The meeting was almost over when Roman Reed steered his wheelchair to the microphone.
On the table before him sat a 149-page book of budget charts and timetables, the first concrete outline of what California's voter-approved stem cell institute plans to accomplish in its 10-year lifespan.
"I want to thank you from the bottom of my heart," Reed said to the institute's staff and 29-member oversight board in October. "I promised my son that one day I would be able to walk, stand next to him and go hold my wife's hand. And seeing this road map to cures, I know that this will come true."
The room at Los Angeles' Luxe Hotel thundered with applause for the Fremont resident, who broke his neck while playing college football in 1994.
Despite the enthusiasm of Reed and his audience, the book offered no promise of a cure for his paralysis.
Two years after California voters authorized $3 billion in bonds to fund stem cell research, the institute created to oversee the enterprise has just begun what experts see as a long and slow scientific journey. Even with the $150-million state loan approved recently to kick-start work stalled by legal challenges, there are no breakthroughs in sight. Gone are the allusions to healing such afflictions as spinal cord injuries and Parkinson's and Alzheimer's diseases that dominated the 2004 campaign for Proposition 71. In fact, scientists say, there is no guarantee of cures -- certainly not any time soon -- from the measure that was optimistically titled the California Stem Cell Research and Cures Act.
Set for final approval at UC Irvine this week, the draft plan is clear: "It is unlikely that [the California Institute of Regenerative Medicine] will be able to fully develop stem cell therapy for routine clinical use during the 10 years of the plan."

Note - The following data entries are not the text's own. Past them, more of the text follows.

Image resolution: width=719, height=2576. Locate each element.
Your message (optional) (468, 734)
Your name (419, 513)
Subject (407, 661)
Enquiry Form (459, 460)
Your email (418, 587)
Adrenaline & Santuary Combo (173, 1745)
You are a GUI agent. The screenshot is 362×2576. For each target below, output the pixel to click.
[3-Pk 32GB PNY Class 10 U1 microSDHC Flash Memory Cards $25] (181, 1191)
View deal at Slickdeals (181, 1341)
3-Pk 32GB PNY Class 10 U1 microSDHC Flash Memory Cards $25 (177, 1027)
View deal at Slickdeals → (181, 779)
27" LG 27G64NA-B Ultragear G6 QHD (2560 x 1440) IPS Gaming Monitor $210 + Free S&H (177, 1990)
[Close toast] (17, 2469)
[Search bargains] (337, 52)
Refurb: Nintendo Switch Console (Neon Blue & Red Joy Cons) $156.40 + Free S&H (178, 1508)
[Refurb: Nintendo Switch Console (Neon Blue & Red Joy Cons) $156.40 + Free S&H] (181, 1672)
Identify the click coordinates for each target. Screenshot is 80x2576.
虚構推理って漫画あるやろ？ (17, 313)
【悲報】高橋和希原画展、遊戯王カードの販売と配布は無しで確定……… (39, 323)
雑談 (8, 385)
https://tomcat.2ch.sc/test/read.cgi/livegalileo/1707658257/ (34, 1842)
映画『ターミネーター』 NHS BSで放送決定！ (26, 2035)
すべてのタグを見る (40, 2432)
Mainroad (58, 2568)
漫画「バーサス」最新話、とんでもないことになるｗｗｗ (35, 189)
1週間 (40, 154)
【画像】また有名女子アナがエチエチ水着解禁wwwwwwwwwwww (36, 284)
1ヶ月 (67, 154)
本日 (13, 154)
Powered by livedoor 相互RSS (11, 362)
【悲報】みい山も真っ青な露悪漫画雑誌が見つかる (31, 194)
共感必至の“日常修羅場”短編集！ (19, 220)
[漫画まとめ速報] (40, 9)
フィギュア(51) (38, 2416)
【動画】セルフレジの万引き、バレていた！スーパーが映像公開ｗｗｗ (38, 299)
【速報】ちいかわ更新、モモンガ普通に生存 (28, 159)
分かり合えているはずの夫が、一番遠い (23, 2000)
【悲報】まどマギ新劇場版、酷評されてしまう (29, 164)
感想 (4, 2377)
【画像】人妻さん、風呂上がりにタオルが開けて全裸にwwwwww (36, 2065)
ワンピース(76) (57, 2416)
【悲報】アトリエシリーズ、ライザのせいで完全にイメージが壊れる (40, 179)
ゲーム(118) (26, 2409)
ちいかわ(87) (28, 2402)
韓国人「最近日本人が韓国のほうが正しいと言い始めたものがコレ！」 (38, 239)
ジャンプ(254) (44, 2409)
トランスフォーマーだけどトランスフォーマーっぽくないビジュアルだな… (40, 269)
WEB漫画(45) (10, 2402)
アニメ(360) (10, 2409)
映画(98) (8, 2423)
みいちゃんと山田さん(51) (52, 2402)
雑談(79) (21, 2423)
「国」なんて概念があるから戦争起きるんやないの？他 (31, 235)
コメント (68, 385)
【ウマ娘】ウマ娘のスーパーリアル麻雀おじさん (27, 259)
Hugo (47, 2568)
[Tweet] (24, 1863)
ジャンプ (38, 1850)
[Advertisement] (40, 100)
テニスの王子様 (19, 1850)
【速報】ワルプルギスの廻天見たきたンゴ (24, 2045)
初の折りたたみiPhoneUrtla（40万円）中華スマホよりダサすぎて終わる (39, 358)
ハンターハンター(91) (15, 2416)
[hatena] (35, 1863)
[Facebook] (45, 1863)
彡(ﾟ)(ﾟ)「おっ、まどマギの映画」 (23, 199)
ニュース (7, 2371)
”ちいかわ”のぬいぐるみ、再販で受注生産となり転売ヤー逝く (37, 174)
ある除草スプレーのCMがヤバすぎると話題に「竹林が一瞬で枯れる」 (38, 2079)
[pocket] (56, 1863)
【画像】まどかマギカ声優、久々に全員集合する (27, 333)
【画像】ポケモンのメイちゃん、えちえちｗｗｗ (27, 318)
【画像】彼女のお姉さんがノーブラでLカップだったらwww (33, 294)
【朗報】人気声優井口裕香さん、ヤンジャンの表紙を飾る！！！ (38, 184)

Instead, the top goal is to establish, in principle, that a therapy developed from human embryonic stem cells can "restore function for at least one disease."
That would be only the first step toward persuading pharmaceutical or biotech companies to fund expanded clinical trials, a process that takes years and millions of dollars. Fewer than 20% of potential therapies that enter trials make it to market.
In addition, the institute hopes to have treatments for two to four more diseases in development within the decade.